In context of trusted boot — not much. If your specific application doesn't require TPM 2.0 advanced features, like separate NVRAM and different locality levels, then it's not worth to use dedicated chip.
However if you want something like PIN brute force protection with a cooldown on a separate chip, dTPM will do that. This is more or less exactly why Apple, Google and other major players have separate chip for most sensitive stuff—to prevent security bypasses when the attacker gained code execution (or some kind of reset) on the application processor.

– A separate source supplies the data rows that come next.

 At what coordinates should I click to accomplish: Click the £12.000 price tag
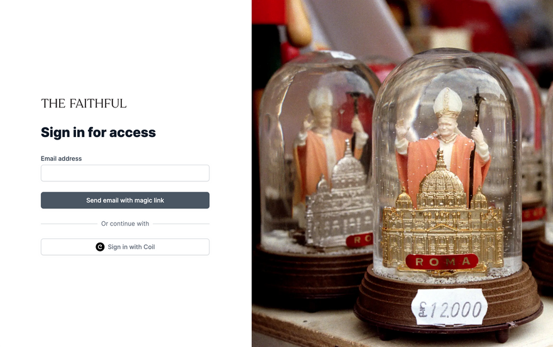pyautogui.click(x=449, y=307)
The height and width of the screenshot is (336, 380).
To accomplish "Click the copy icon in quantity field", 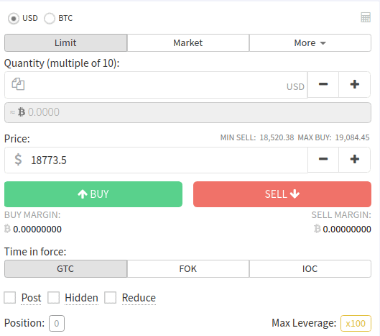I will click(x=18, y=84).
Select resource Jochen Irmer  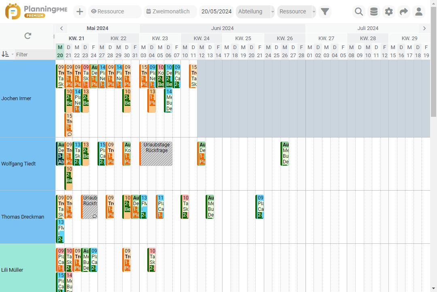click(x=16, y=99)
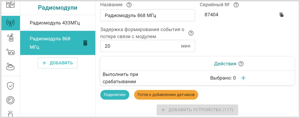Open the radio key fob sidebar icon
This screenshot has width=300, height=118.
click(x=11, y=38)
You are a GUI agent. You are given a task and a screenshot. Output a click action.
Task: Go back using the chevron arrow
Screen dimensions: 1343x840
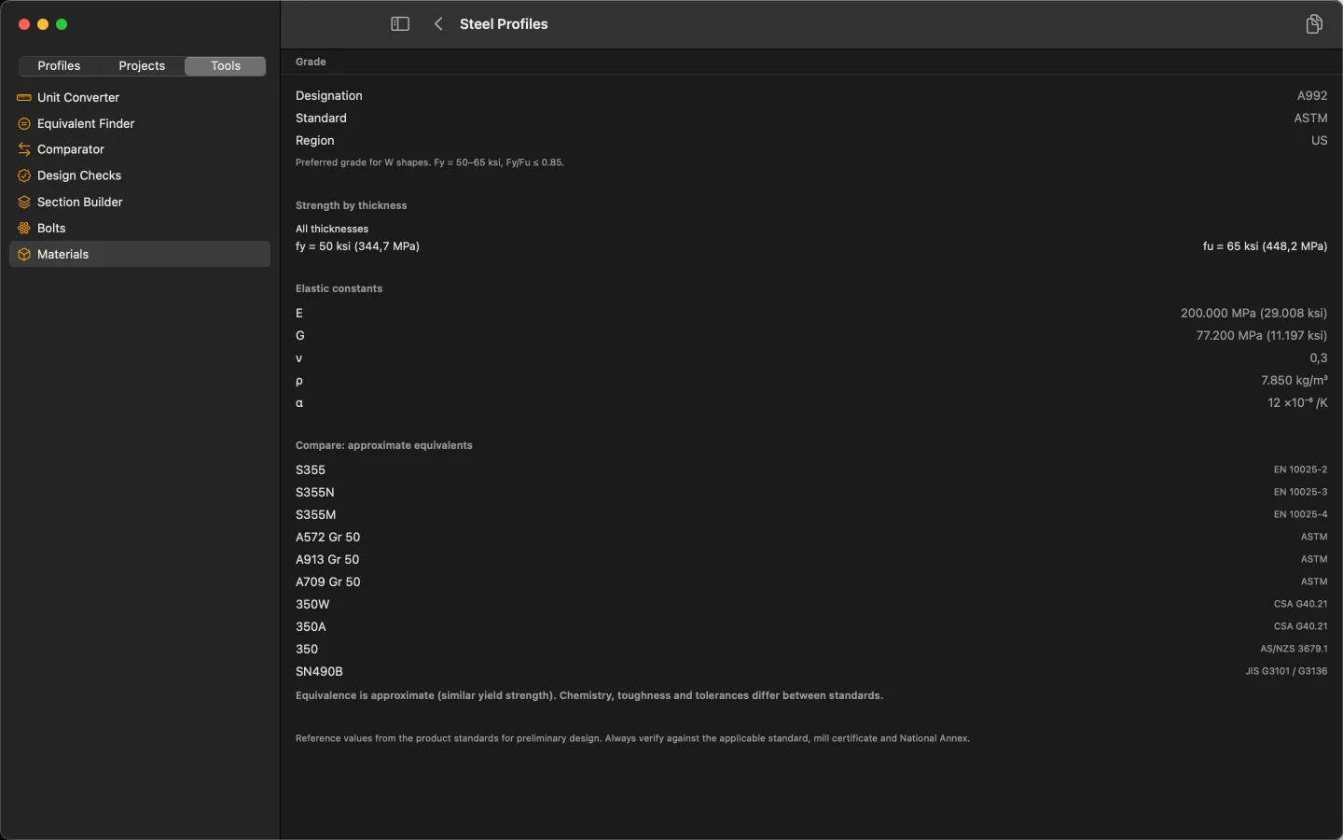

TPM and x86 trusted boot / root of trust are completely separate things, linked _only_ by the provision of measurements from the (_presumed_!) good firmware to the TPM.
x86 trusted boot relies on the same SoC manufacturer type stuff as in ARM land, starting with a fused public key hash; on AMD it's driven by the PSP (which is ARM!) and on Intel it's a mix of TXE and the ME.
This is a common mistake and very important to point out because using TPM alone on x86 doesn't prove anything; unless you _also_ have a root of trust, an attacker could just be feeding the "right" hashes to the TPM and you'd never know better.
So yes incorporating a separate secure element\TPM chip into a design is probably more secure, but ultimately the right call will always depend on your threat model.